The head of U.N. peacekeeping wants as many as 2,000 additional troops in Ivory Coast in the next few weeks to help resolve this political crisis.

But incumbent president Laurent Gbagbo says all of the nearly 10,000 U.N. peacekeepers who are in the country must leave because they have lost the confidence of civilians and are interfering in Ivory Coast's internal affairs.

Alcide Djedje is Gbagbo's foreign minister.

Djedje says the United Nations mission in Ivory Coast has deviated from its original role and is now acting in complicity with rebels. Djedje says the Gbagbo government can not accept that and no longer trusts U.N. peacekeepers, so they must leave.

Some of those peacekeepers are guarding an Abidjan resort hotel that Alassane Ouattara has not left since Ivory Coast's electoral commission declared him the winner of November's presidential election. Former rebels who back Ouattara are also at the hotel, which Djedje says is a threat to security.

Djedje says the military can not tolerate the presence of 300 heavily-armed combatants at a hotel so close to Gbagbo's residence. He says the blockade of that hotel is a security measure that will be lifted if the former rebels return to positions they control in the north.

Gbagbo agreed to ease that blockade and take part in further negotiations without preconditions following talks with West African heads of state.

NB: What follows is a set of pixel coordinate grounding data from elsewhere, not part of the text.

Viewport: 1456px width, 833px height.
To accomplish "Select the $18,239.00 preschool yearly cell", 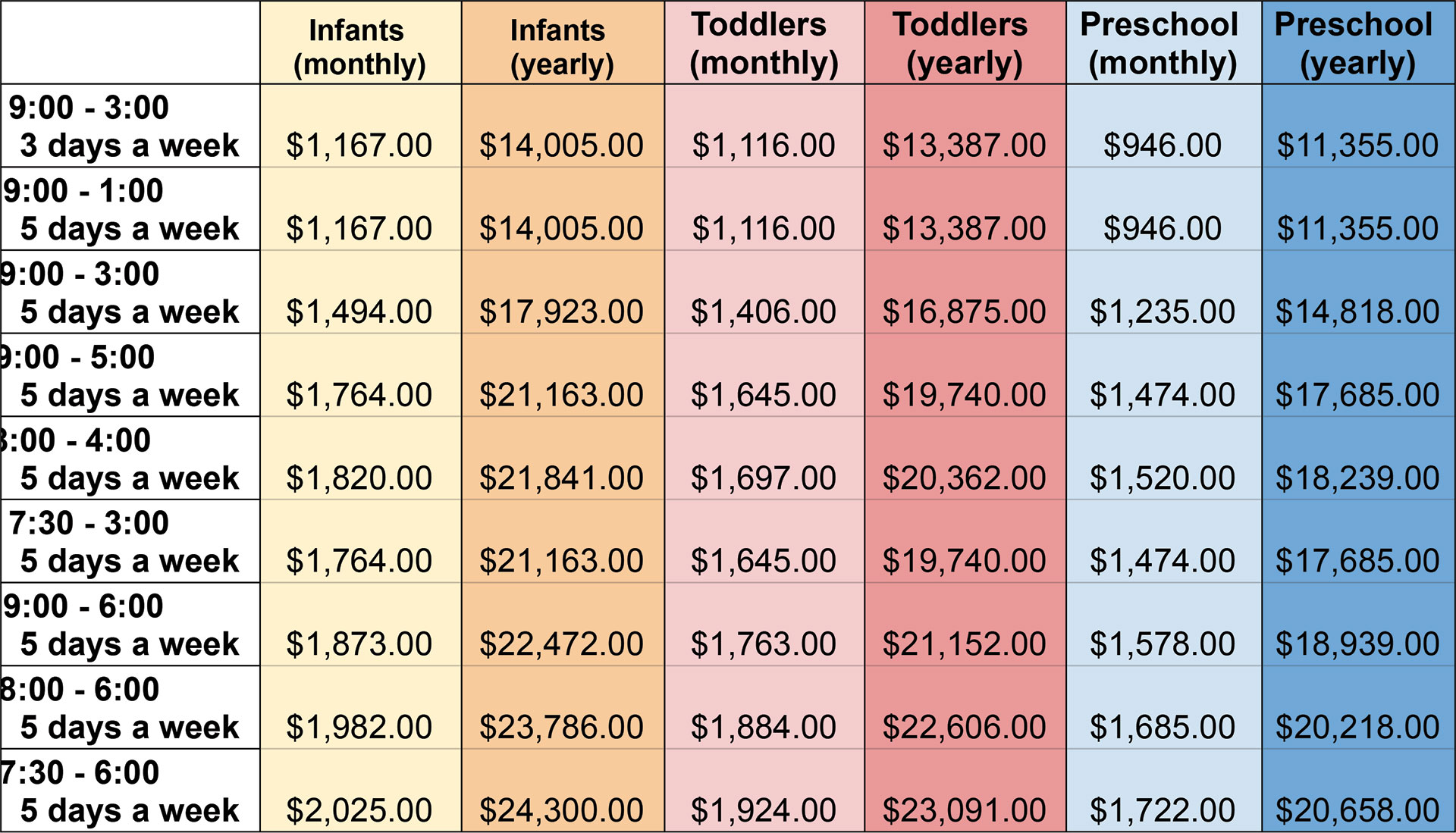I will tap(1357, 478).
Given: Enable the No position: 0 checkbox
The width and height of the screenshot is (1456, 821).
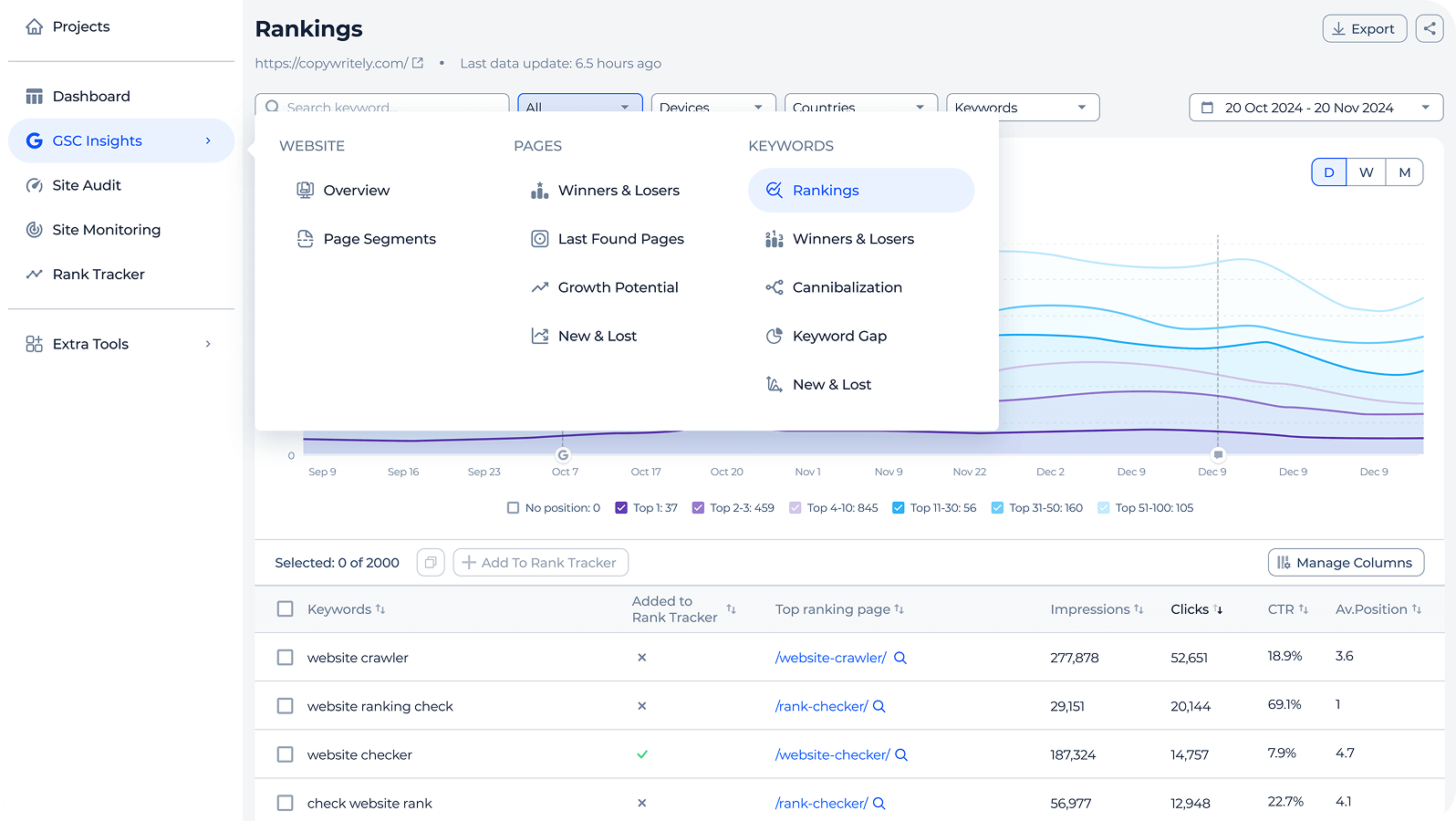Looking at the screenshot, I should point(513,508).
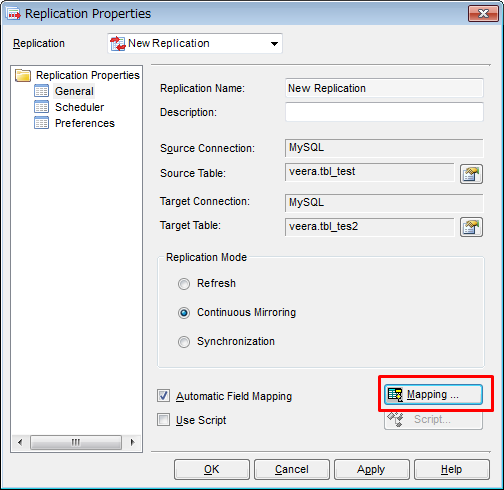Open the Replication dropdown arrow

click(274, 44)
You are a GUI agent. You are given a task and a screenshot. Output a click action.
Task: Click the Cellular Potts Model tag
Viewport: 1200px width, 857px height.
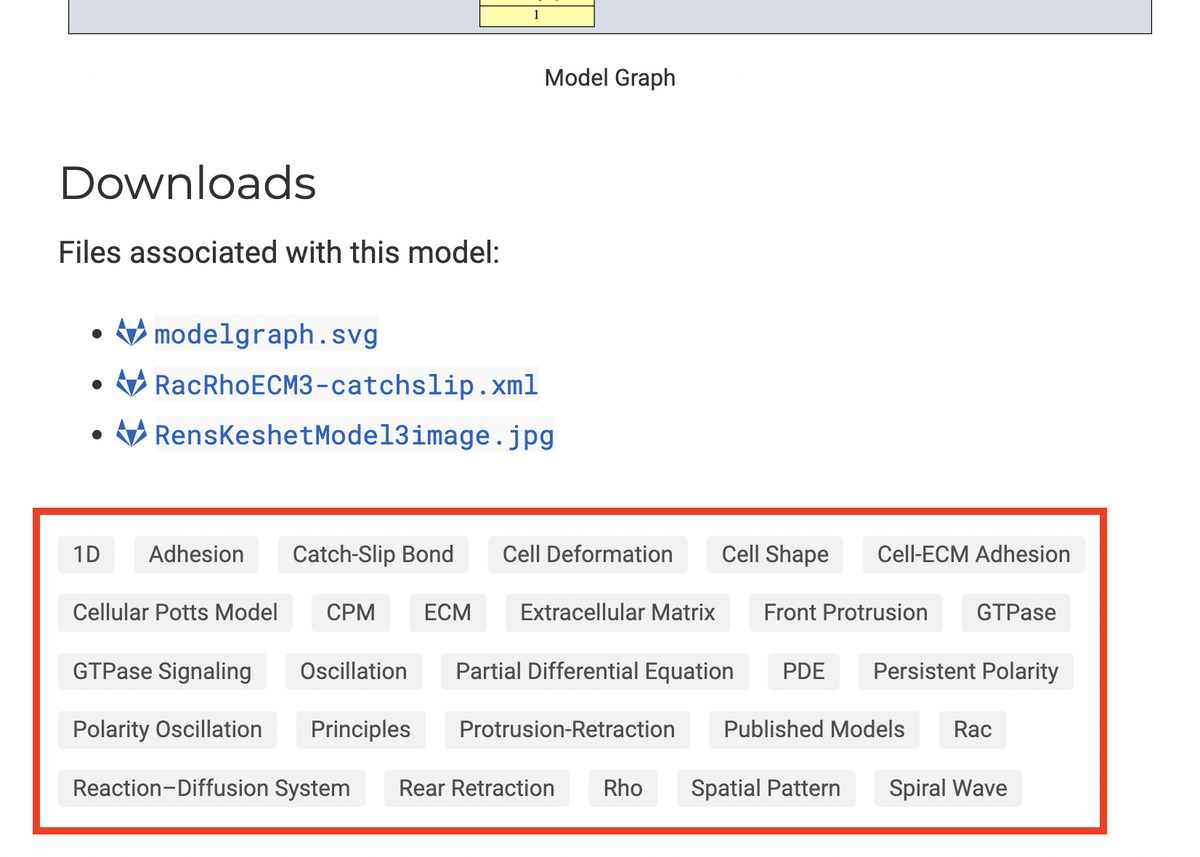pos(175,612)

But the regional alliance says that pledge does not diminish its threat to use force to remove Gbagbo if he continues to refuse to yield power to Ouattara.

James Gbeho is the president of the regional ECOWAS alliance.

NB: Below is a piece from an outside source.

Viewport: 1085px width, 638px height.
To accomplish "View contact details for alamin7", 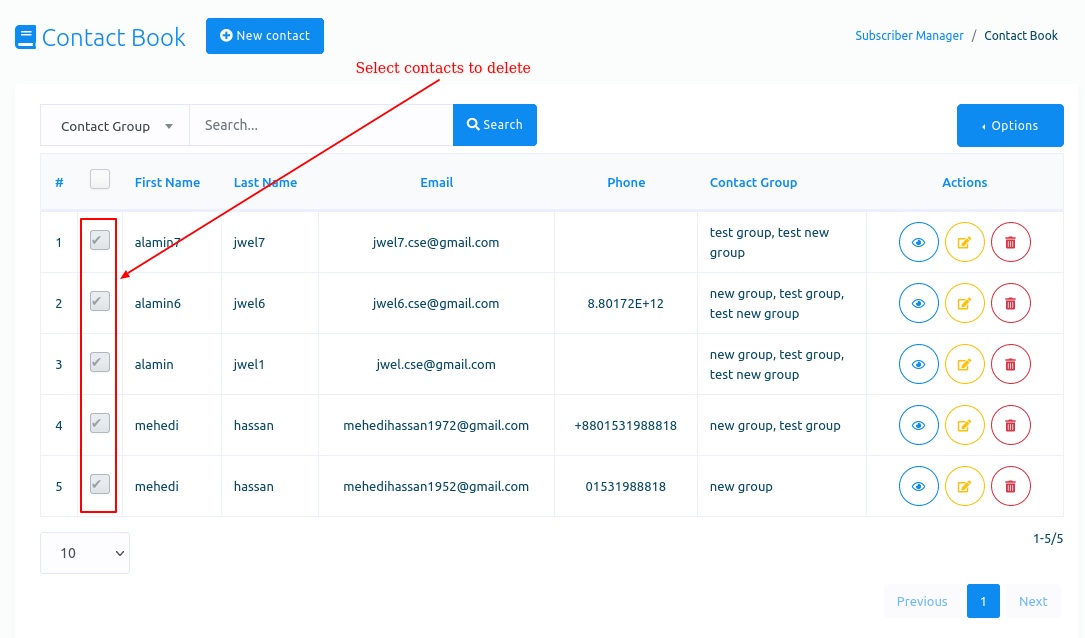I will pos(918,242).
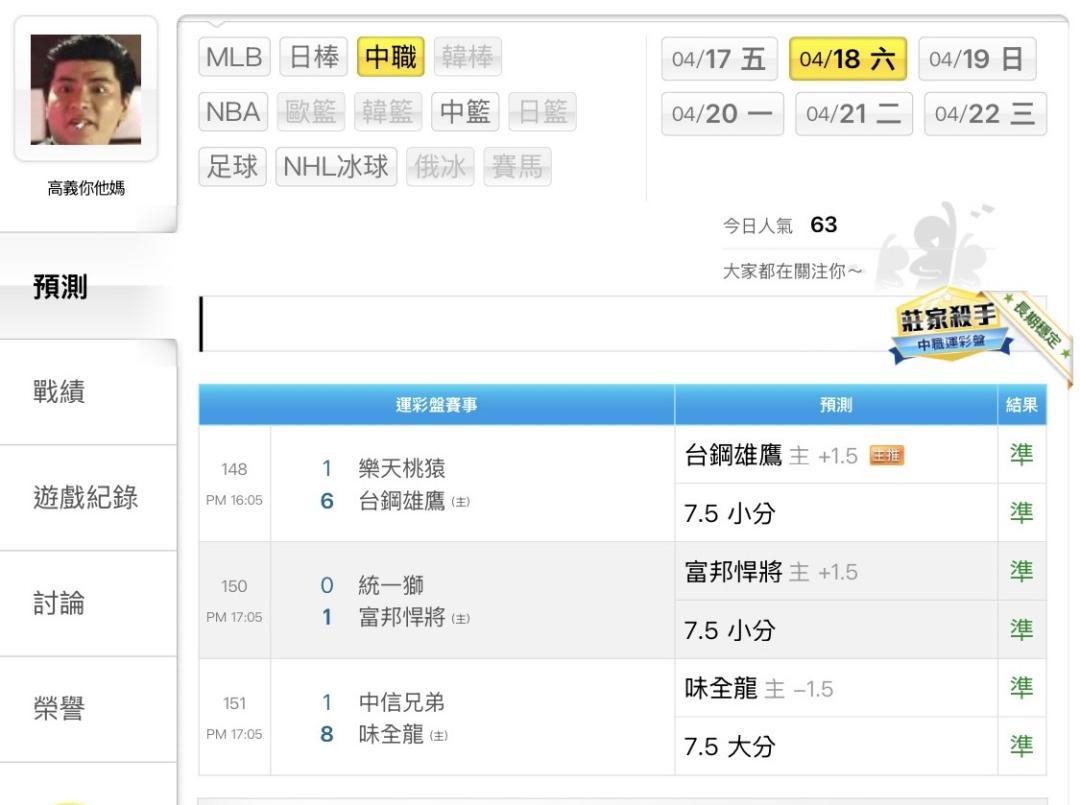Click the 樂天桃猿 team name
This screenshot has height=805, width=1080.
(x=402, y=469)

"If there is no joy in exploiting the peaceful situation, then the military objective can also be considered as a tool for a sustainable resolution of the crisis in Cote d'Ivoire," Gbeho said.

Gbeho says West African leaders understand the dangers of mounting such a force as Gbagbo controls the national army.

But Outarra told French television that regional military intervention would not lead to a return to civil war, and he believes West African leaders will use every means, including legitimate force, to remove Gbagbo.

Gbagbo Youth Minister Charles Ble Goude told a rally in Abidjan that Ouattara is mistaken in he believes foreign troops are coming to Ivory Coast to make him president.

Goude says no army, no matter how powerful, can come to Ivory Coast to remove Laurent Gbagbo and install Ouattara as president. Not in Abidjan, he says, Gbagbo supporters will never accept that.